_Source text_
Finding Joy in Folding Socks & Underwear

"I can't find the book I checked out about decluttering. I think it is buried under all my stuff."
-Margot, via Facebook

Three library workers share how one book--The Life-Changing Magic of Tidying Up by organizing consultant Marie Kondo--did, in fact, change their lives. It's sort of a book review...but more like a conversation.

1. Why did you read the book in the first place?
Karen: I read the book because so many people told me how great it was, and I just ignored them. I didn’t want to be part of the crowd. Plus it had a super long reserve list, so it took six months to get it.

I really was "anti" magic of tidying up by the time I got the book.

Jen: Full disclosure–I have not actually read the book. I have read my friend’s blog post that explained the basic concepts in the book, I have skimmed the book, and I have watched YouTube videos, particularly about the folding method she uses. I have the book at home and FULLY intend to read it in its entirety, because just the small amount I know has transformed my thoughts and more importantly, my feelings, about “stuff.”

_Records_
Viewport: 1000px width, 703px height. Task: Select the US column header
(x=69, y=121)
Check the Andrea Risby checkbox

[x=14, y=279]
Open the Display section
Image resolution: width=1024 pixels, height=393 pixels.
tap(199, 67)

_Task to complete_
Please reproduce the full article on folding socks and underwear word for word, from its title through its last sentence.

_Answer to this problem_
Finding Joy in Folding Socks & Underwear

"I can't find the book I checked out about decluttering. I think it is buried under all my stuff."
-Margot, via Facebook

Three library workers share how one book--The Life-Changing Magic of Tidying Up by organizing consultant Marie Kondo--did, in fact, change their lives. It's sort of a book review...but more like a conversation.

1. Why did you read the book in the first place?
Karen: I read the book because so many people told me how great it was, and I just ignored them. I didn’t want to be part of the crowd. Plus it had a super long reserve list, so it took six months to get it.

I really was "anti" magic of tidying up by the time I got the book.

Jen: Full disclosure–I have not actually read the book. I have read my friend’s blog post that explained the basic concepts in the book, I have skimmed the book, and I have watched YouTube videos, particularly about the folding method she uses. I have the book at home and FULLY intend to read it in its entirety, because just the small amount I know has transformed my thoughts and more importantly, my feelings, about “stuff.”